Passage to read ::
+++
In Linux environments, managing memory is crucial for maintaining system stability. However, under certain conditions, when available memory is exhausted, the Out of Memory (OOM) killer is invoked to prevent system crashes. This guide focuses on understanding the OOM killer, its role in handling memory issues, and common sysctl settings to configure its behavior.

What is the OOM Process Killer?

The OOM killer is a mechanism in the Linux kernel designed to handle out of memory situations. When the available memory is insufficient to satisfy the memory requests of all running processes, the OOM killer identifies and terminates specific processes to free up memory and prevent system instability.

The OOM killer uses a scoring algorithm to assess the "badness" of a process. The badness score is determined based on factors like memory usage, process priority, and time since the last OOM event. The OOM killer selects the process with the highest badness score and terminates it to reclaim memory.

Configuring the OOM Killer

You can configure the behavior of the OOM killer by adjusting various sysctl settings. Here are some common sysctl settings related to the OOM killer and their functions:

  • vm.oom_kill_allocating_task: When set to 0, the OOM killer will not kill the process that triggered the out of memory condition. Instead, it will select another process to terminate.
  • vm.overcommit_memory: This setting determines the memory overcommit behavior. Setting it to 0 enables a conservative overcommit policy, while setting it to 1 or 2 allows more aggressive memory overcommitment.
  • vm.panic_on_oom: When set to 1, the system will initiate a kernel panic in an out of memory situation, causing a system reboot.
  • vm.oom_dump_tasks: When set to 1, the system will generate a detailed oom-kill trace in the kernel log, providing information about the killed processes.

To modify these sysctl settings, open the /etc/sysctl.conf configuration file using a text editor and add or modify the desired settings, saving the changes.

Then, apply the new sysctl settings using the following command:

sysctl -p


The OOM killer is an important component in Linux systems that helps manage memory-related issues. By understanding its role and configuring its behavior through sysctl settings, you can adjust how the OOM killer selects and terminates processes in an out of memory scenario.
+++
Information supplied ::

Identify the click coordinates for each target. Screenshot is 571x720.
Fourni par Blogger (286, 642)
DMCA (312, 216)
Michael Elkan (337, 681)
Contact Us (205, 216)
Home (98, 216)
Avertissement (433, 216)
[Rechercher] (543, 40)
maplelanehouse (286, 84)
+++
Reproduce the guide on the Linux OOM killer from "To modify these" up to and including "saving the changes.". None of the material is needed here.

Answer to the problem ::
To modify these sysctl settings, open the /etc/sysctl.conf configuration file using a text editor and add or modify the desired settings, saving the changes.